Despite the emergence of mirrorless cameras, the market is still dominated by conventional DSLRs. Several companies make excellent SLRs to help consumers get better quality pictures for under $1,000. Image quality in the category is generally very similar to entry-level mirrorless cameras and mid-level mirrorless cameras, so the key differentiators are optical viewfinders, dedicated autofocus (AF) systems for quick focus and, of course, larger grips and a more traditional camera appearance.

This category includes two levels of DSLR - the top three are consumer-level, while the bottom four are mid-level. The main difference between the two categories is that the latter offers a slightly-more professional shooting experience, and often, more individual controls. 

As more mirrorless camera models make it to the market, one might question the advantage these bulkier DSLRs offer. Legacy glass is certainly one; Pentax, Nikon and Canon all support an impressive amount of lenses spanning back many years, and in Nikon and Pentax’s case, many decades. No adapter needed. 

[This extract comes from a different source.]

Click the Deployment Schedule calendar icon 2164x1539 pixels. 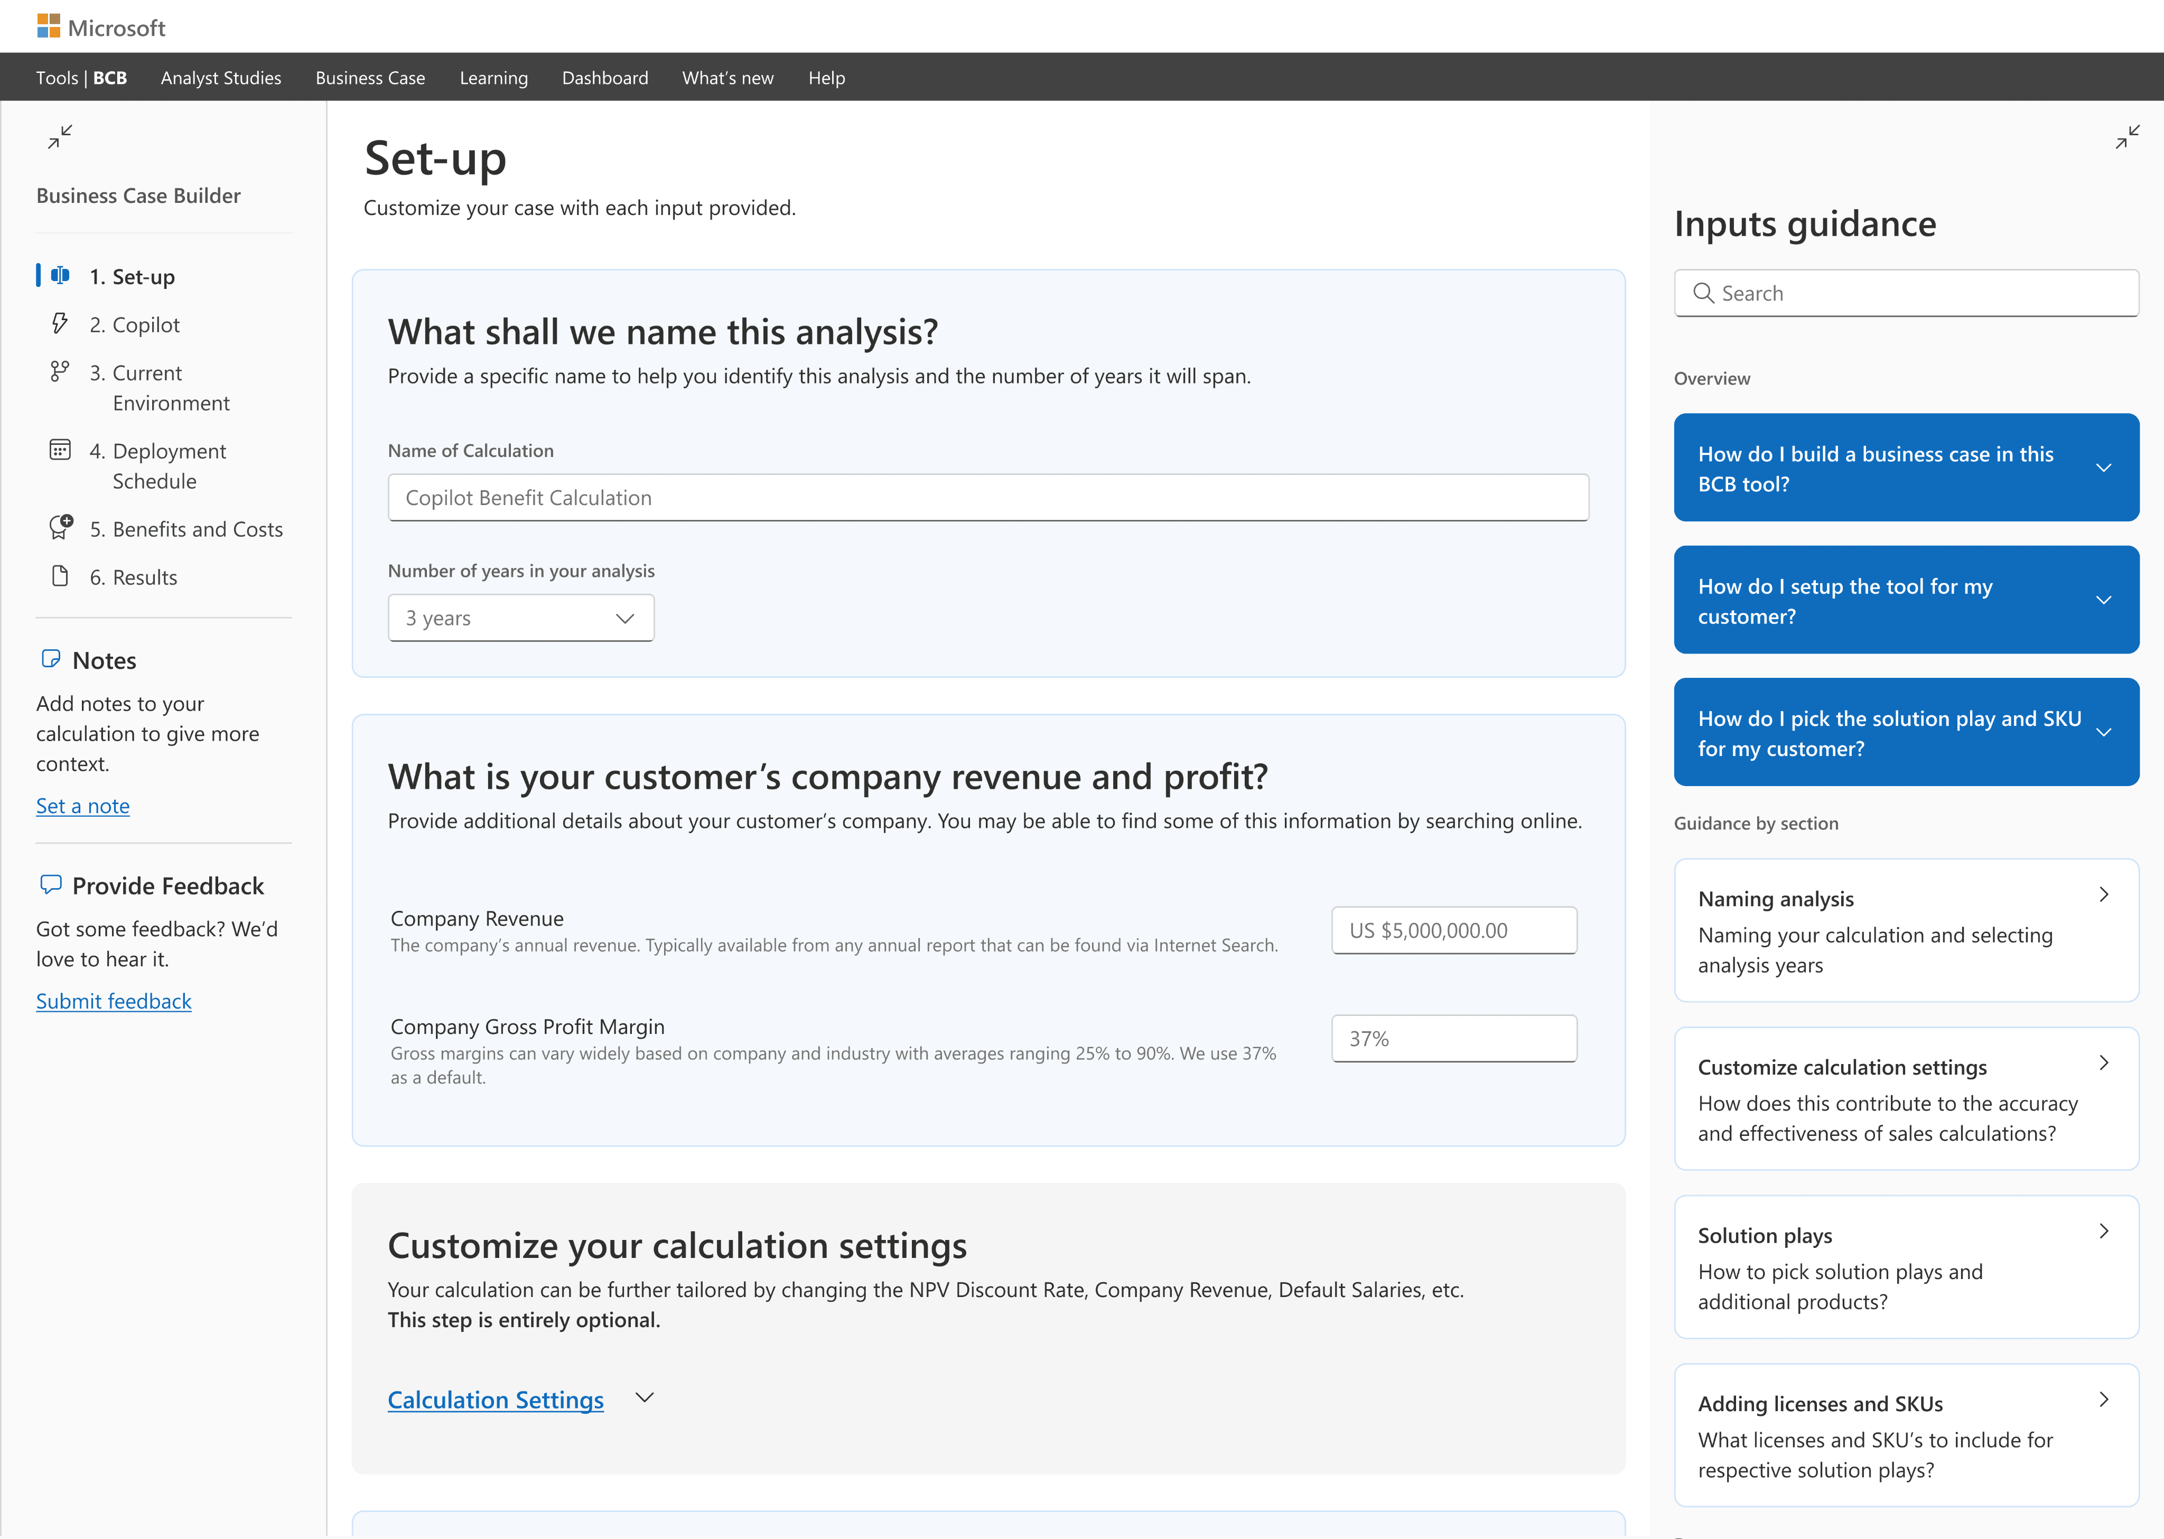[x=60, y=450]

One of the biggest advantages traditional DSLRs still offer over their mirrorless counterparts, though, are dedicated phase-detect AF modules. These systems understand depth, and so can assess how far away your subject of interest is to quickly focus on them (as well as track them, in certain cases). Mirrorless cameras are catching up, integrating on-sensor phase-detect elements, but still have some ways to go. If you want to ensure your star kid you’ve zoomed in on the soccer field is in focus as she’s running toward the goal, you’ll likely fare better with the ‘tried and true’ dedicated AF systems DSLRs offer.  

Optical viewfinders are another advantage of these cameras; sure electronic viewfinders keep on improving in terms of resolution and refresh rate, but for many photographers, nothing comes close to the experience of seeing through the lens. This is especially true for wide dynamic range scenes, where an EVF’s display of what the sensor ‘sees’ still can’t quite match what our eyes can perceive. Furthermore, quite a few of the cameras in our consumer/mid-level mirrorless roundup offer only an LCD screen for framing up subjects, which can make shooting under bright conditions difficult. 

So whether you’re looking to buy into a system with the hopes of eventually upgrading, or simply prefer a more traditional SLR-type shooting experience, what these cameras lack in compactness, they make up for in AF performance, system support and, for some, usability.